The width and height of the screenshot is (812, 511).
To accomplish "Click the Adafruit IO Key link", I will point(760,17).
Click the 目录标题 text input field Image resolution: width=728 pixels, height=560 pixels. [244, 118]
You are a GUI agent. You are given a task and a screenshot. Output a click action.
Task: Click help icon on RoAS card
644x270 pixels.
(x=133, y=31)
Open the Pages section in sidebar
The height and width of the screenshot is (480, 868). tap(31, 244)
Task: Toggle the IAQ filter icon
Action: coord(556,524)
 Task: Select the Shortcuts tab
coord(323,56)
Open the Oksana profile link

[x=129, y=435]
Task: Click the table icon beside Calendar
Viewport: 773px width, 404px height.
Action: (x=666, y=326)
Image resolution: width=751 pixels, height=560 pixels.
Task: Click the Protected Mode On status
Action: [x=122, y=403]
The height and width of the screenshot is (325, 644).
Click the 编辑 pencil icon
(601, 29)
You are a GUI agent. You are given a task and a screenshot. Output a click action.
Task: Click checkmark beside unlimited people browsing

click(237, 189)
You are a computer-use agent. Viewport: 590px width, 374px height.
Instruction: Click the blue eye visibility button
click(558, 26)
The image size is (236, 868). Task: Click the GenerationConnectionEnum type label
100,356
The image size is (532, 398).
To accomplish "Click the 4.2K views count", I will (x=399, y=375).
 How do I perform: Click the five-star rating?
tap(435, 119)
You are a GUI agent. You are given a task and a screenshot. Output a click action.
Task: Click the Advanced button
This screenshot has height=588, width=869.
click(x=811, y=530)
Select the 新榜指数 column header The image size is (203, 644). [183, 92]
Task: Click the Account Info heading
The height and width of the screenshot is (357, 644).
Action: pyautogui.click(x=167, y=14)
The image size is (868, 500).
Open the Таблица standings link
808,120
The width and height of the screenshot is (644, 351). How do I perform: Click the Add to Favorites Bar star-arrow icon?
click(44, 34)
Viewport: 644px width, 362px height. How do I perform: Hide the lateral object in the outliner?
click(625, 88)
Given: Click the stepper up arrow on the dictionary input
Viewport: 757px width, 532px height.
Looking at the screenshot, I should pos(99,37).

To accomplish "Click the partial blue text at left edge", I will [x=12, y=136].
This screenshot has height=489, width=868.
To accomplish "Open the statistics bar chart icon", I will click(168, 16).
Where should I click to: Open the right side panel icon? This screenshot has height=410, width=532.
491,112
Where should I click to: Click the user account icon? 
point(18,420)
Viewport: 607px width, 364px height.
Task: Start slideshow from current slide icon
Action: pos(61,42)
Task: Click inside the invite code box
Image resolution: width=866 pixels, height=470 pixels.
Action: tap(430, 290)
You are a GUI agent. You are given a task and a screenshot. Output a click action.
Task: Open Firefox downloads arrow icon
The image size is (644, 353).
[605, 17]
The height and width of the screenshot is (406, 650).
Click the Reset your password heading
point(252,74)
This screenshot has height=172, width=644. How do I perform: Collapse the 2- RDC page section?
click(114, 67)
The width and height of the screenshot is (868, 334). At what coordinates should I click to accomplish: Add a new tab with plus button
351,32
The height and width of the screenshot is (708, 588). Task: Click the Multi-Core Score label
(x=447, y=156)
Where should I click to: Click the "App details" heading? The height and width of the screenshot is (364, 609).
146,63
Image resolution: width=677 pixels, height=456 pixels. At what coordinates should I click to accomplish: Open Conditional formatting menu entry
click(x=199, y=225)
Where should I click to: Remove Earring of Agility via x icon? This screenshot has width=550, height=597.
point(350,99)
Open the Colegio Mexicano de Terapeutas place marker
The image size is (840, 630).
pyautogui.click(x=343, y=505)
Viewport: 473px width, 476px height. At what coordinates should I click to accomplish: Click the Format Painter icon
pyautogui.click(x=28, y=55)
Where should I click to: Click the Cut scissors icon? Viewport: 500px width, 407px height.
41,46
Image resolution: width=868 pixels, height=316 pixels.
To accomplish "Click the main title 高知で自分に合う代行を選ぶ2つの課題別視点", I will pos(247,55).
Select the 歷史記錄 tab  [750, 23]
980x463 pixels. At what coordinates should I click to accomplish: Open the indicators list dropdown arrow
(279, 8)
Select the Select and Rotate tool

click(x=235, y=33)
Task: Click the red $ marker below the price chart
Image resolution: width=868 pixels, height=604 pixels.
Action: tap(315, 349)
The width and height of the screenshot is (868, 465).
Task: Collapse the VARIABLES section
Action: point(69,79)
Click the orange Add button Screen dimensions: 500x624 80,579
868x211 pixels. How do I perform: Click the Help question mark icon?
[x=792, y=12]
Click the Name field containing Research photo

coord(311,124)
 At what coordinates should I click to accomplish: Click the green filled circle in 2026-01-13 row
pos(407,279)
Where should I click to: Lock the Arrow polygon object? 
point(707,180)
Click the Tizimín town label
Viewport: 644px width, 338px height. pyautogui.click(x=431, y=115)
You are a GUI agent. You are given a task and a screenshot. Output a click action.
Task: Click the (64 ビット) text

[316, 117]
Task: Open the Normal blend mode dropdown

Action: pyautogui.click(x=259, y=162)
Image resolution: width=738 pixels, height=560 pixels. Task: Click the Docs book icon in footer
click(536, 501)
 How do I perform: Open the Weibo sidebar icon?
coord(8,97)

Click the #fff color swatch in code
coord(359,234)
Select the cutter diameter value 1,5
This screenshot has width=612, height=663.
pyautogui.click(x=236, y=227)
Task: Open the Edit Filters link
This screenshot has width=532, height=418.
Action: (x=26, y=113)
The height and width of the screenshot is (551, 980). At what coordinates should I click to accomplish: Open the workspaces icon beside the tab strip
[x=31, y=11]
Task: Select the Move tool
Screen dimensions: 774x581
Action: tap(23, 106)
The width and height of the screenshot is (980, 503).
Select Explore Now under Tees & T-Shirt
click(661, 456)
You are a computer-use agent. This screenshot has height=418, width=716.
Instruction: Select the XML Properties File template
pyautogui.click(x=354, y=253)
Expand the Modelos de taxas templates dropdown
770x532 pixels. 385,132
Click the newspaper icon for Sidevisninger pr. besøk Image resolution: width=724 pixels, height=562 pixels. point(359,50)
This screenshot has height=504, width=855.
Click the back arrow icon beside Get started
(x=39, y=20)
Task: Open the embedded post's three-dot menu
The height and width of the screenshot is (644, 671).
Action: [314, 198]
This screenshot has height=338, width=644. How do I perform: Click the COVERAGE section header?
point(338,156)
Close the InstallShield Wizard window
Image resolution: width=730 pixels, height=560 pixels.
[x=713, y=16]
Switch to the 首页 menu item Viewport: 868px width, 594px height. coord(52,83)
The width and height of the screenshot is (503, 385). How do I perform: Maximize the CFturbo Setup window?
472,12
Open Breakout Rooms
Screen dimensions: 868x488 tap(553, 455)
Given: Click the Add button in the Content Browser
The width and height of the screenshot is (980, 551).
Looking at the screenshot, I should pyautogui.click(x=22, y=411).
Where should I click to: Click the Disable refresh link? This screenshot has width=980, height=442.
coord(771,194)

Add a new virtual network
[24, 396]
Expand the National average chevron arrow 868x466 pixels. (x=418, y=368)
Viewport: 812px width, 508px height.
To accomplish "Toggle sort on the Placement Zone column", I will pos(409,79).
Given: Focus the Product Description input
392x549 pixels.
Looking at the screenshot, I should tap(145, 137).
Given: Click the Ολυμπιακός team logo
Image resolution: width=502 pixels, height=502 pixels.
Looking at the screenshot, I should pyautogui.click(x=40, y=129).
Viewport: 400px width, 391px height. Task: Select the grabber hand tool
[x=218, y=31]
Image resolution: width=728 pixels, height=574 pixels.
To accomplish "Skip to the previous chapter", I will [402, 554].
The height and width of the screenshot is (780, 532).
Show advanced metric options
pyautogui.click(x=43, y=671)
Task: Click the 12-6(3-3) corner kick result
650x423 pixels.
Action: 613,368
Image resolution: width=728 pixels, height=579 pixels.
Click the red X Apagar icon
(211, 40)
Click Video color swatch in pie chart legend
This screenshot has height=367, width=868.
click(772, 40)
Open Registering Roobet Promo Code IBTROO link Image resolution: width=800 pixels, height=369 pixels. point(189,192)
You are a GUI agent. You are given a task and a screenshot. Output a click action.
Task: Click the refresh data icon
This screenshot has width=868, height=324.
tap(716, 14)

* TASK
Give again, word for word, the lines of the listing, starting at its first line and ending with the line containing "Given: Click the stepper".

* TASK OUTPUT
The width and height of the screenshot is (812, 511).
To accomplish "Click the Adafruit IO Key link", I will point(760,17).
Click the 目录标题 text input field Image resolution: width=728 pixels, height=560 pixels. [244, 118]
You are a GUI agent. You are given a task and a screenshot. Output a click action.
Task: Click help icon on RoAS card
644x270 pixels.
(x=133, y=31)
Open the Pages section in sidebar
The height and width of the screenshot is (480, 868). tap(31, 244)
Task: Toggle the IAQ filter icon
Action: coord(556,524)
 Task: Select the Shortcuts tab
coord(323,56)
Open the Oksana profile link

[x=129, y=435]
Task: Click the table icon beside Calendar
Viewport: 773px width, 404px height.
Action: (x=666, y=326)
Image resolution: width=751 pixels, height=560 pixels.
Task: Click the Protected Mode On status
Action: [x=122, y=403]
The height and width of the screenshot is (325, 644).
Click the 编辑 pencil icon
(601, 29)
You are a GUI agent. You are given a task and a screenshot. Output a click action.
Task: Click checkmark beside unlimited people browsing

click(237, 189)
You are a computer-use agent. Viewport: 590px width, 374px height.
Instruction: Click the blue eye visibility button
click(558, 26)
The image size is (236, 868). Task: Click the GenerationConnectionEnum type label
100,356
The image size is (532, 398).
To accomplish "Click the 4.2K views count", I will (x=399, y=375).
 How do I perform: Click the five-star rating?
tap(435, 119)
You are a GUI agent. You are given a task and a screenshot. Output a click action.
Task: Click the Advanced button
This screenshot has height=588, width=869.
click(x=811, y=530)
Select the 新榜指数 column header The image size is (203, 644). [183, 92]
Task: Click the Account Info heading
The height and width of the screenshot is (357, 644).
Action: pyautogui.click(x=167, y=14)
The image size is (868, 500).
Open the Таблица standings link
808,120
The width and height of the screenshot is (644, 351). How do I perform: Click the Add to Favorites Bar star-arrow icon?
click(44, 34)
Viewport: 644px width, 362px height. How do I perform: Hide the lateral object in the outliner?
click(625, 88)
Given: Click the stepper up arrow on the dictionary input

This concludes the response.